Any picture in the range stays out of the copy; retype exactly the lines from the one with "Where should I" to the end of the listing.

- [Excerpted data]:
== Segment start ==

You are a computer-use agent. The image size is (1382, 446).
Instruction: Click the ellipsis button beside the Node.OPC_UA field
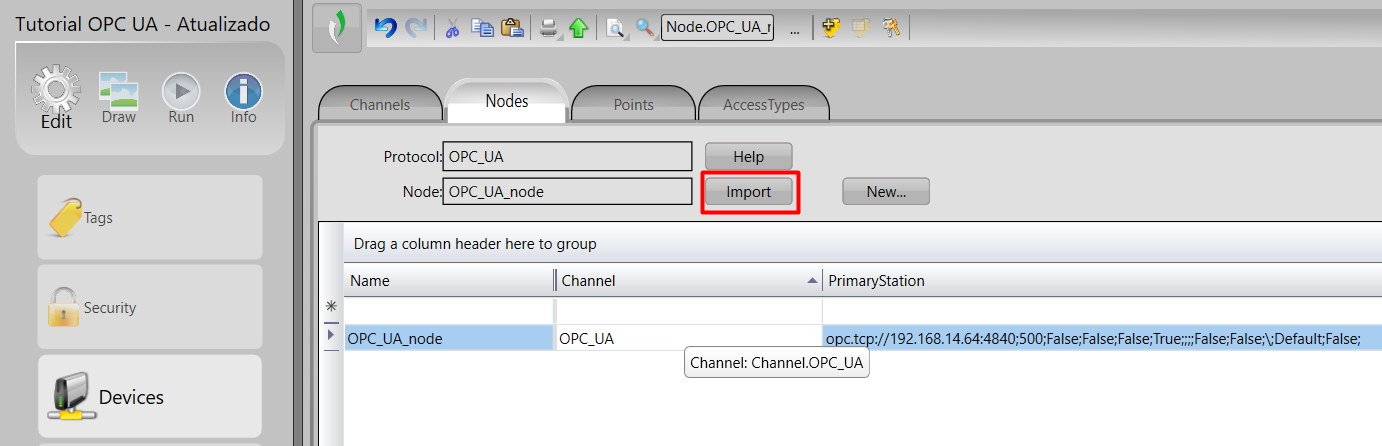coord(795,29)
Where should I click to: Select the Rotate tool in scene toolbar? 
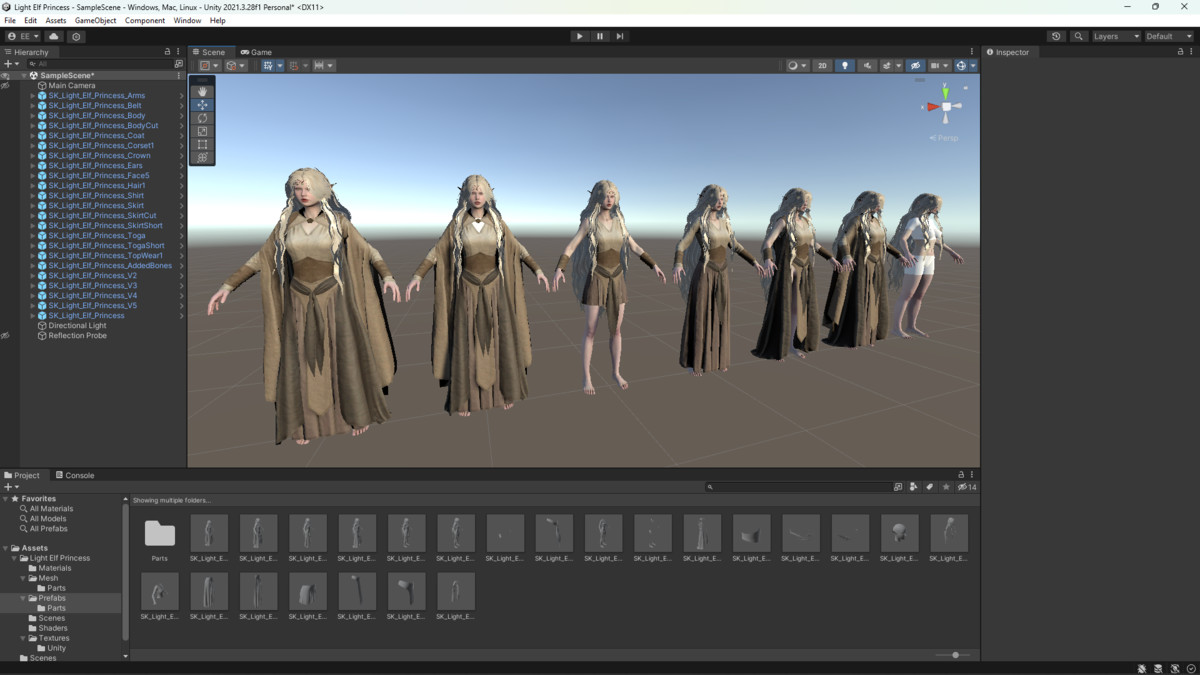click(x=202, y=118)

== Segment end ==

- [Answer area]:
Where should I click to: Select the Rotate tool in scene toolbar? 
click(x=202, y=118)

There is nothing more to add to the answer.